Note: This article was originally published on July 21, 2022 and was updated on July 28, 2022 to reflect new legislative updates.
It often seems that Washington moves at a glacial pace. Other times, like today, legislative tax updates are coming to us at warp speed. Yes, we’re talking (again) about breaking news on Build Back Better, CHIPS, and cryptocurrency.
The Build Back Better Act
There's a Manchin on the Hill and, apparently, Senators Schumer (D-NY) and Manchin (D-WV) were making music there all along. Last week (doesn’t that seem so long ago?) we told you that the Build Back Better Act was unlikely to pass due to Sen. Manchin’s opposition. Unknown to almost anyone – except the staff writing (cutting and pasting) the 725 page bill – Schumer and Manchin were negotiating what would be acceptable to the West Virginia Senator and inflation fighter.

Required task 1:
Transcribe the article on legislative tax updates from "It often seems" up to and including "CHIPS, and cryptocurrency.".
Required task 2:
Write the next part of the article on legislative tax updates, picking up after its final sentence.

Pointing entries for documents and screenshots:
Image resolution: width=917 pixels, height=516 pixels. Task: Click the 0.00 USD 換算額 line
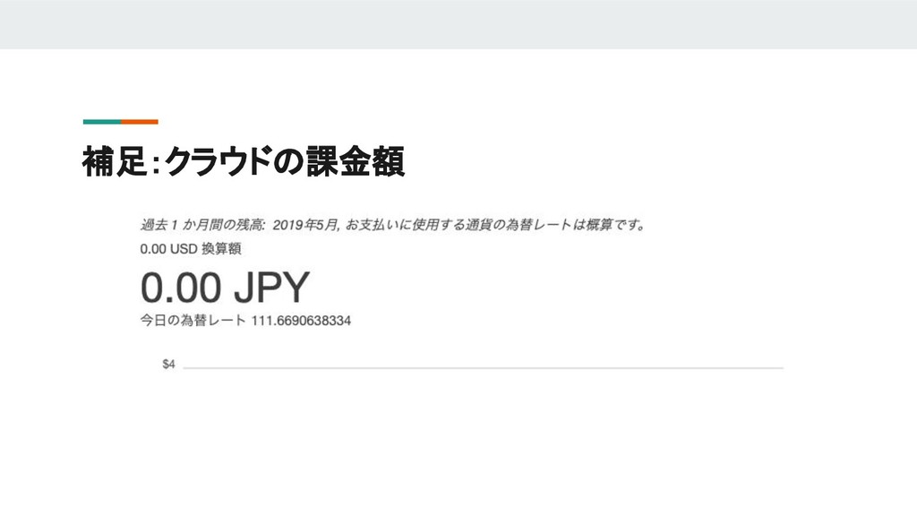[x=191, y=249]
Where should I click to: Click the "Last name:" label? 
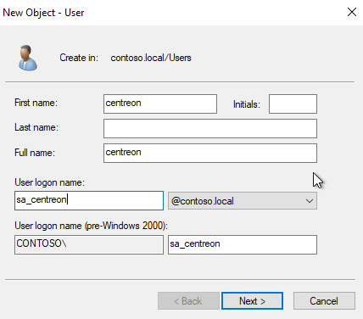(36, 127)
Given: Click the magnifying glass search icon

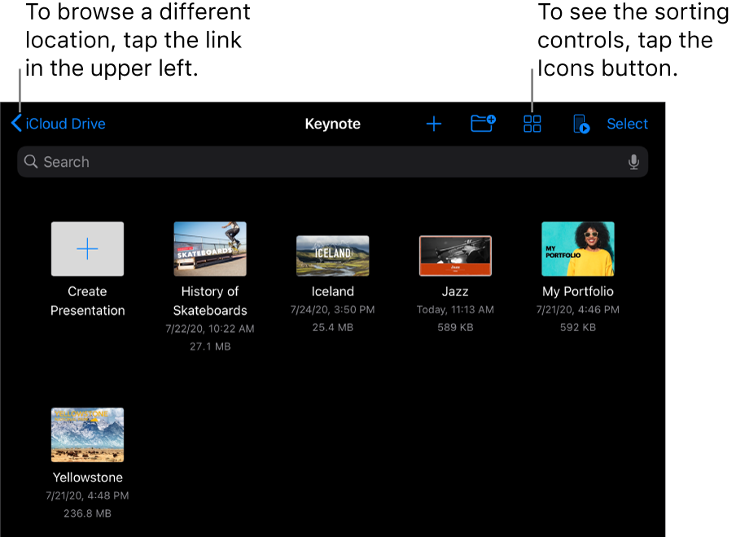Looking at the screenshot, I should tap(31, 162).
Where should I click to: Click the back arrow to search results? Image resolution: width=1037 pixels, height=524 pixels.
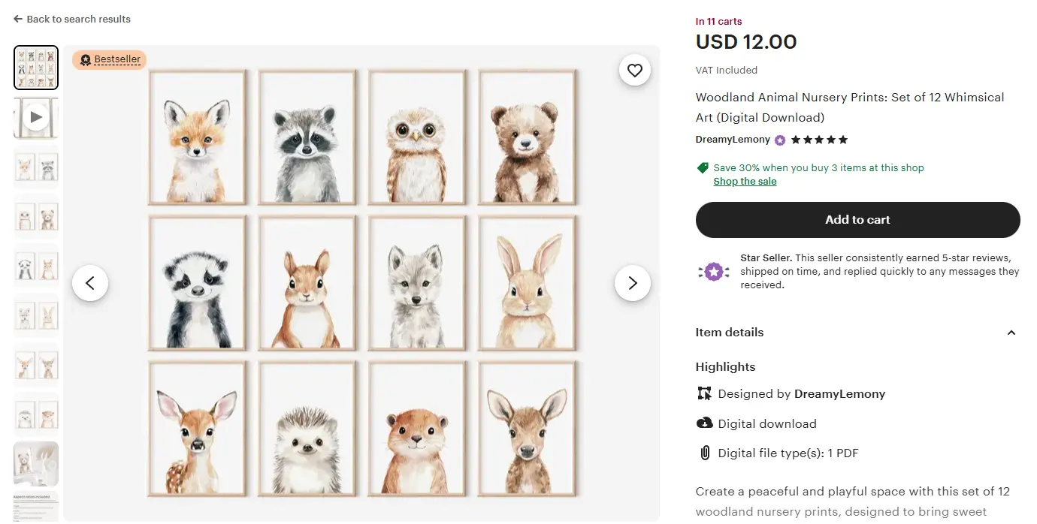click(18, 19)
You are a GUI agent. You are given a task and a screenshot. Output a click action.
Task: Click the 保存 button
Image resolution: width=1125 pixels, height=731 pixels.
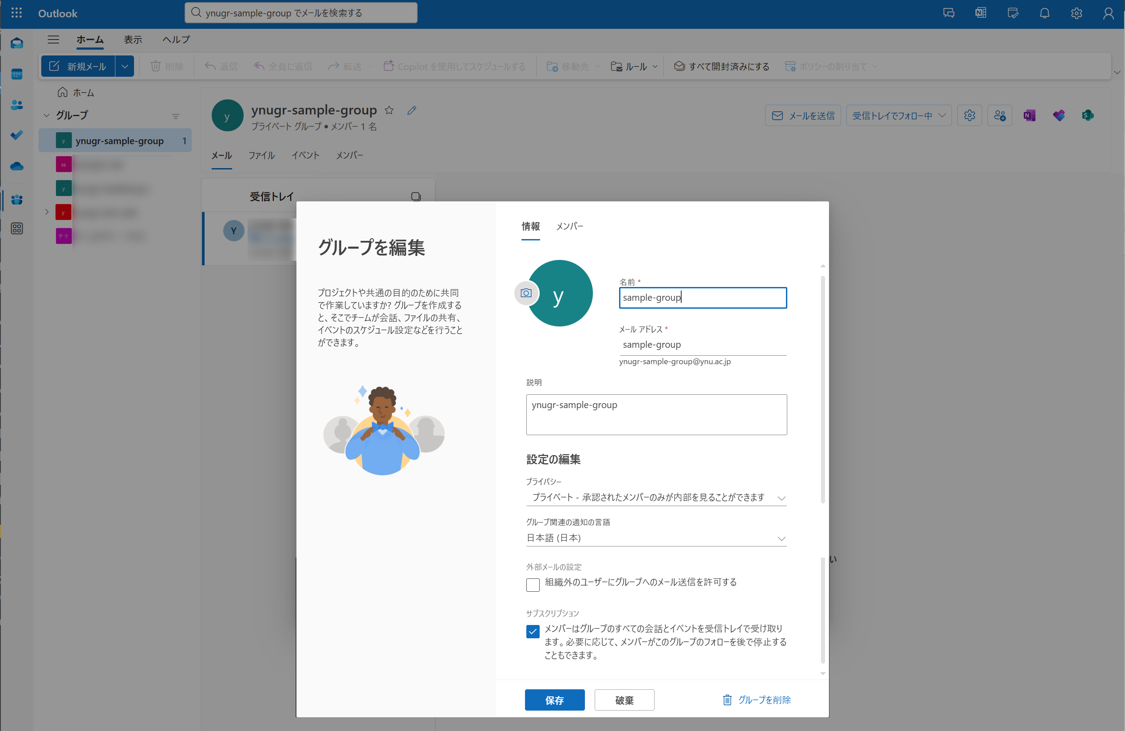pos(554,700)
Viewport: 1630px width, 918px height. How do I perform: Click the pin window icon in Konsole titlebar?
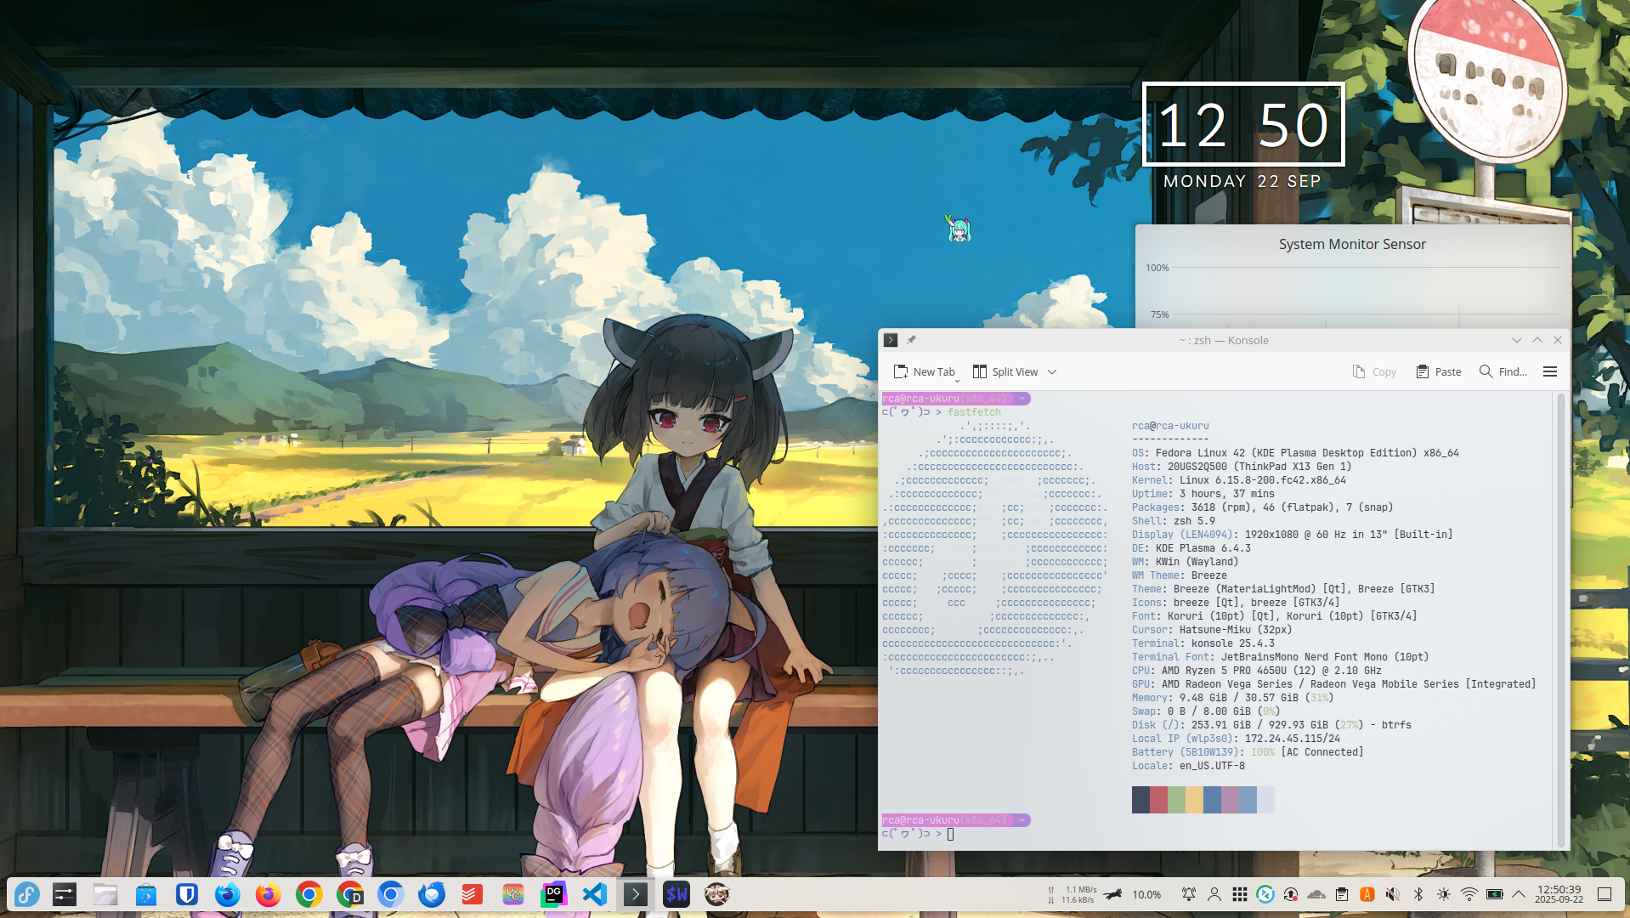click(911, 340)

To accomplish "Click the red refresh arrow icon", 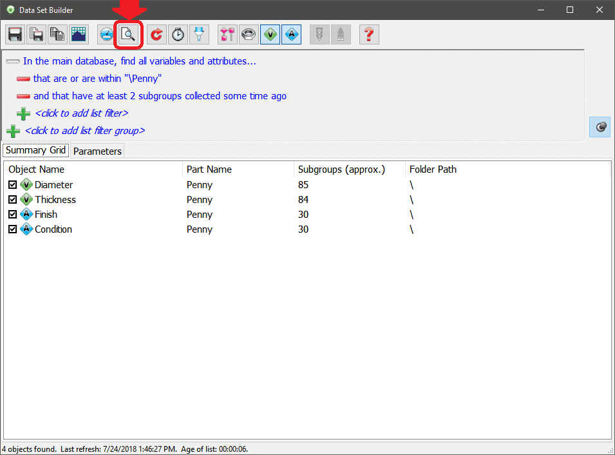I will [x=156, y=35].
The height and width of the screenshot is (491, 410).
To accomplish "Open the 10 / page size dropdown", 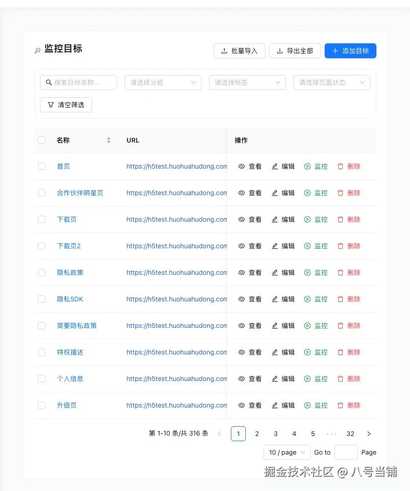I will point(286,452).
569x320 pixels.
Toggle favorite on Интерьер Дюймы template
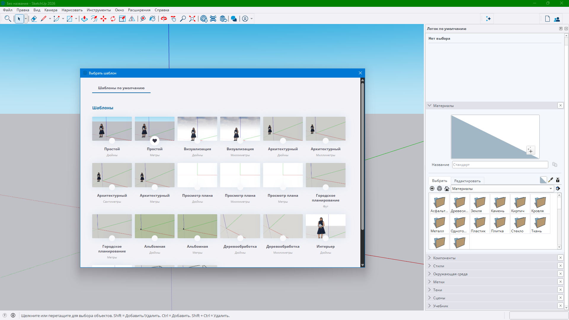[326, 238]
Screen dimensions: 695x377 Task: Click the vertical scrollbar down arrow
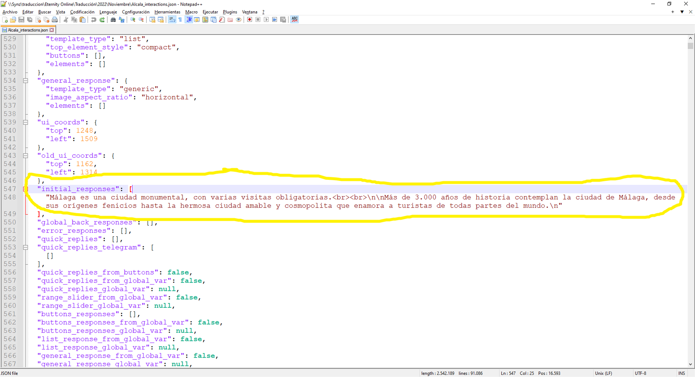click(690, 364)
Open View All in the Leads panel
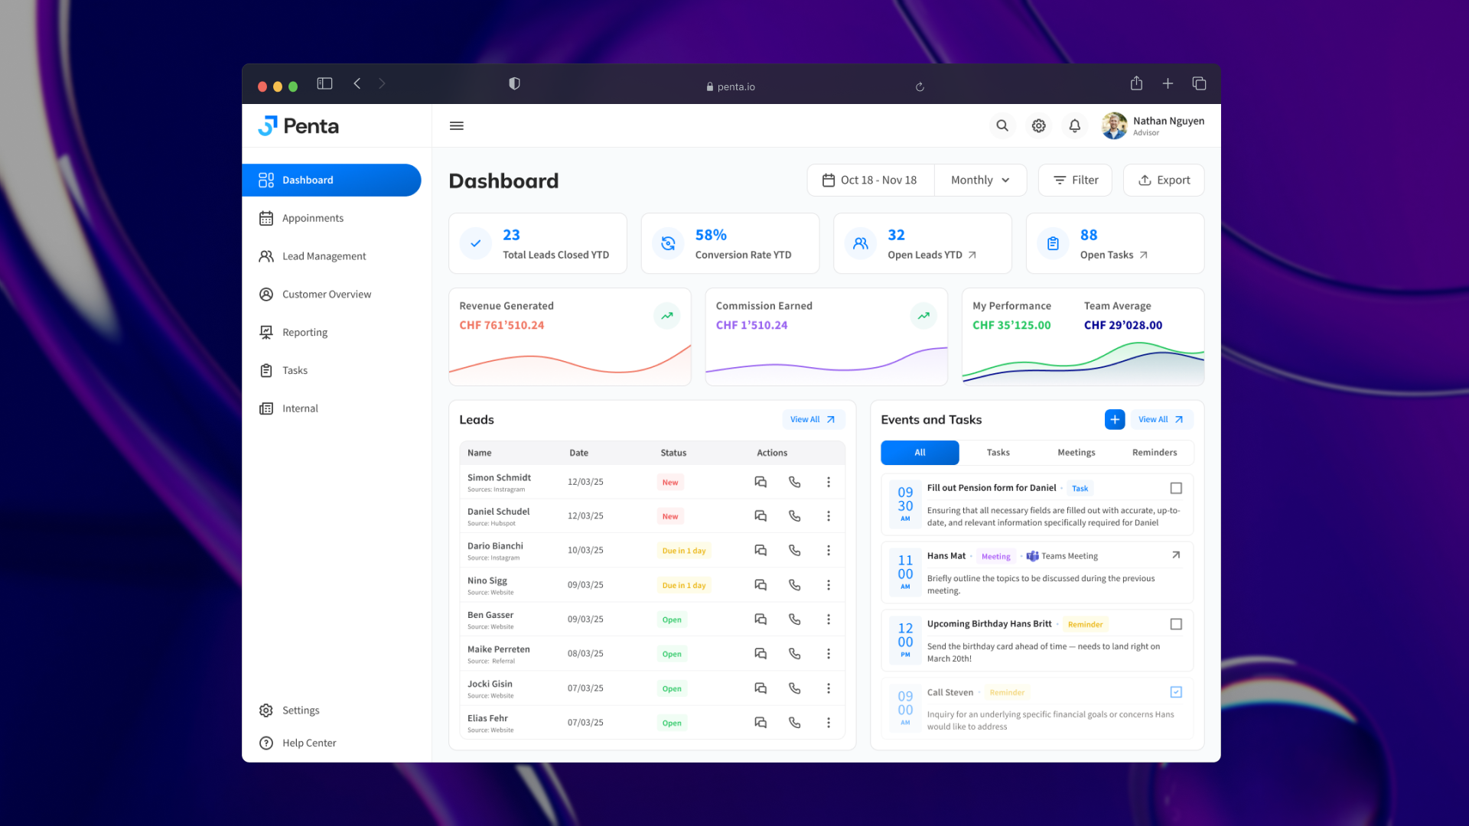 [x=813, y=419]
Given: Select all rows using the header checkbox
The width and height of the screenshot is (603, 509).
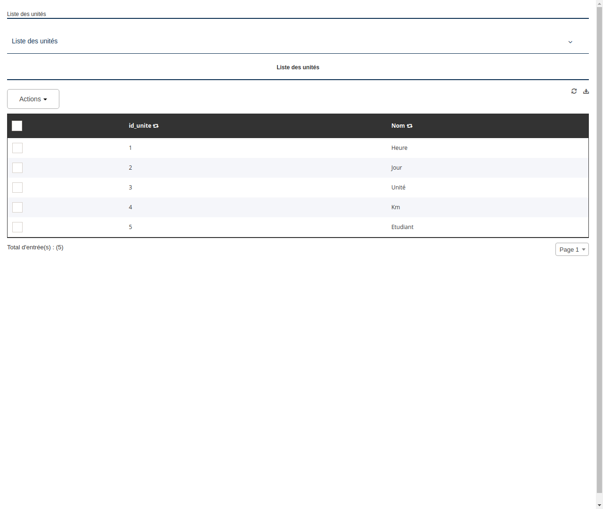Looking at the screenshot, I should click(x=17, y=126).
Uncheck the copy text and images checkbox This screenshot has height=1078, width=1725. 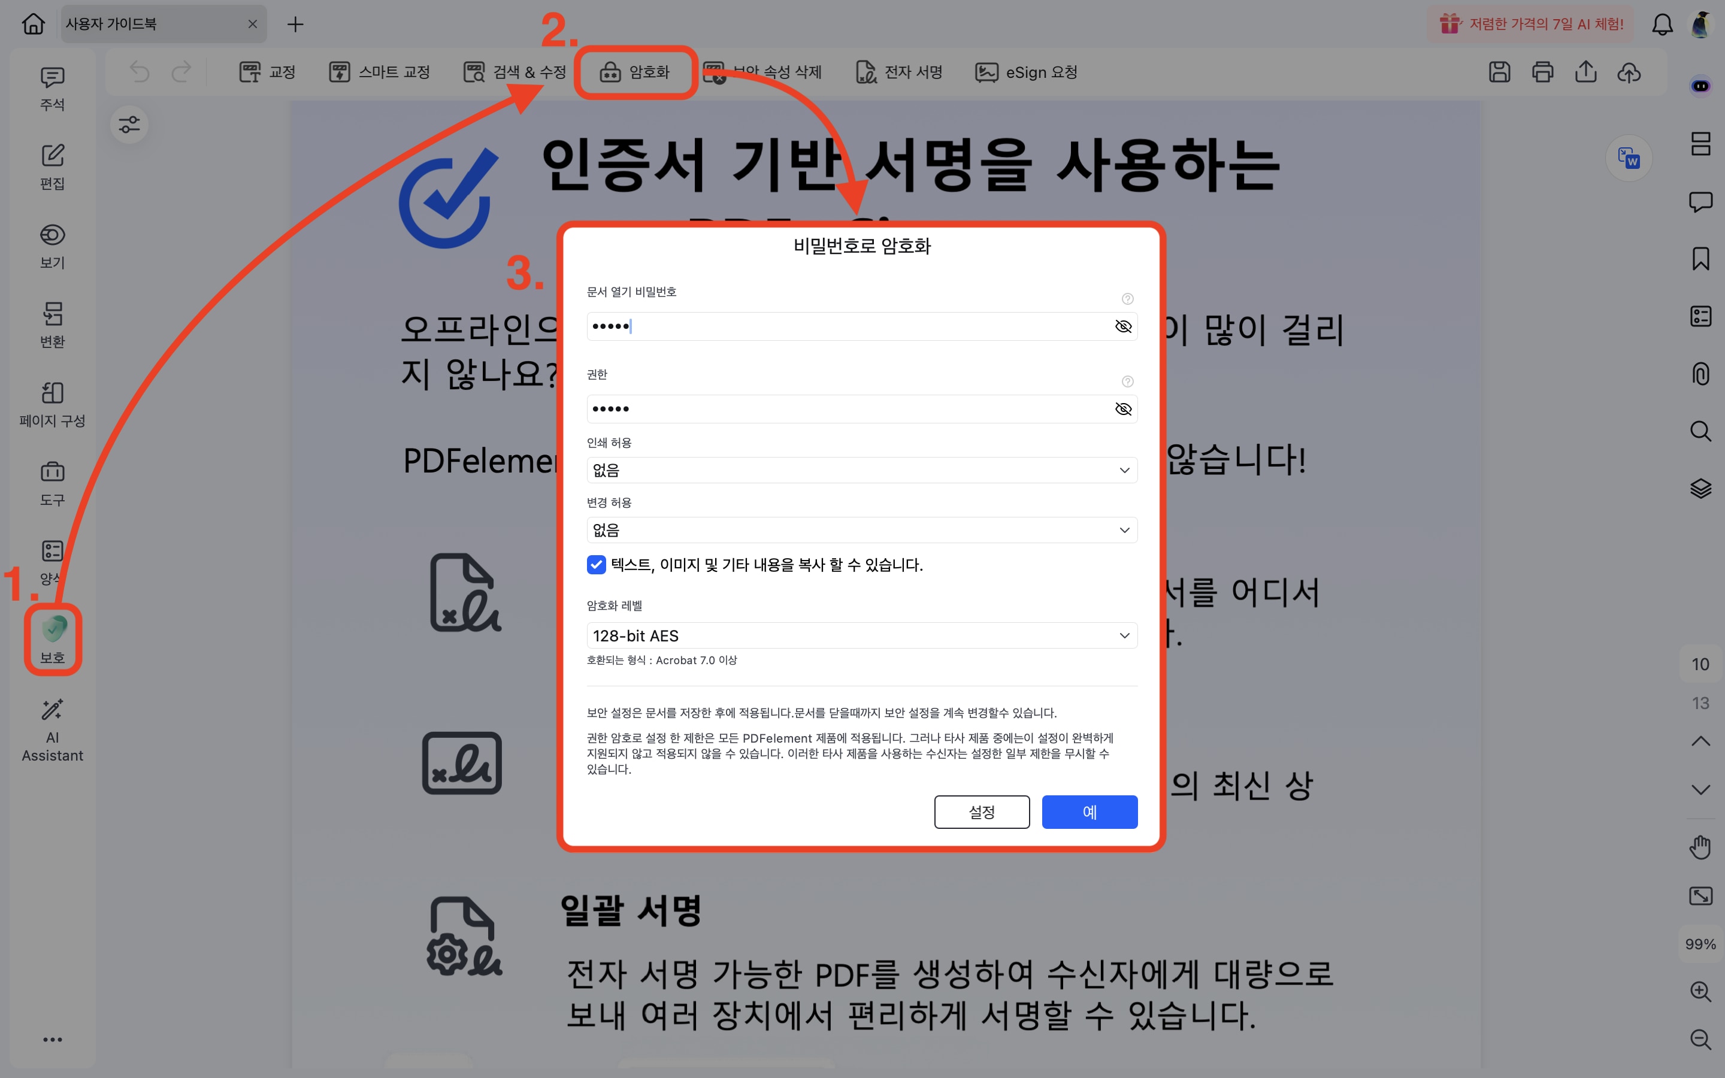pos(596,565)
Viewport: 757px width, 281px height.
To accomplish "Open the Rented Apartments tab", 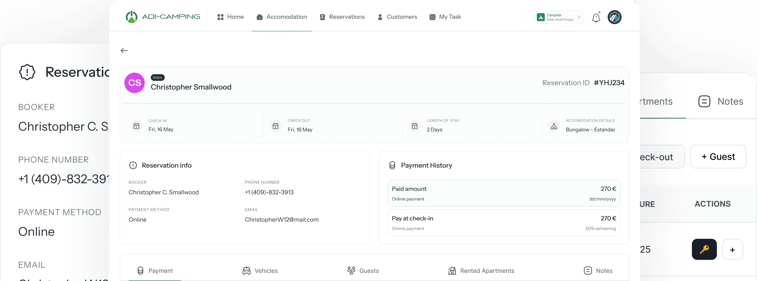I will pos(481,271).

Reply 1:
It often seems that Washington moves at a glacial pace. Other times, like today, legislative tax updates are coming to us at warp speed. Yes, we’re talking (again) about breaking news on Build Back Better, CHIPS, and cryptocurrency.

Reply 2:
The first 40 or so pages of the bill, now known as the Inflation Reduction Act of 2022, are the minimal tax provisions. These include:
- The much discussed 15% minimum tax on corporation
- Further tightening of the carried interest rules:
- Extending the holding period to 5 years
- Including real estate gains but with a 3 year holding period
- Reducing the holding period to 3 years for taxpayers with Adjusted Gross Income of less than $400,0000
- IRS funding for expanded tax enforcement
Not included in the bill are:
- Expansion of the SALT deduction cap
- Expanded child care credits
- Income tax surcharge on the wealthy
- Surcharge on corporate stock buybacks
Restoration of R&E Cost Expensing Moves to the Back Burner
We also reported last week that there was a chance that a one-year extension of the requirement to capitalize and amortize research and experimentation costs might be included in CHIPS. Now that the Senate has passed the bill, it's headed to the House of Representatives and may get to President Biden by the weekend. And it does not contain the R&E expensing provision. Maybe it will be in the government funding bill which must pass by October 1st. Maybe there will be tax extender legislation after the mid-term elections in November. Or maybe capitalization and amortization is here to stay for a while.
The implications are as follows:
- Section 174 includes expenses that are not eligible for the R&D Tax Credit such as utilities, depreciation, legal fees, and other incidental costs which now need to be tracked separately.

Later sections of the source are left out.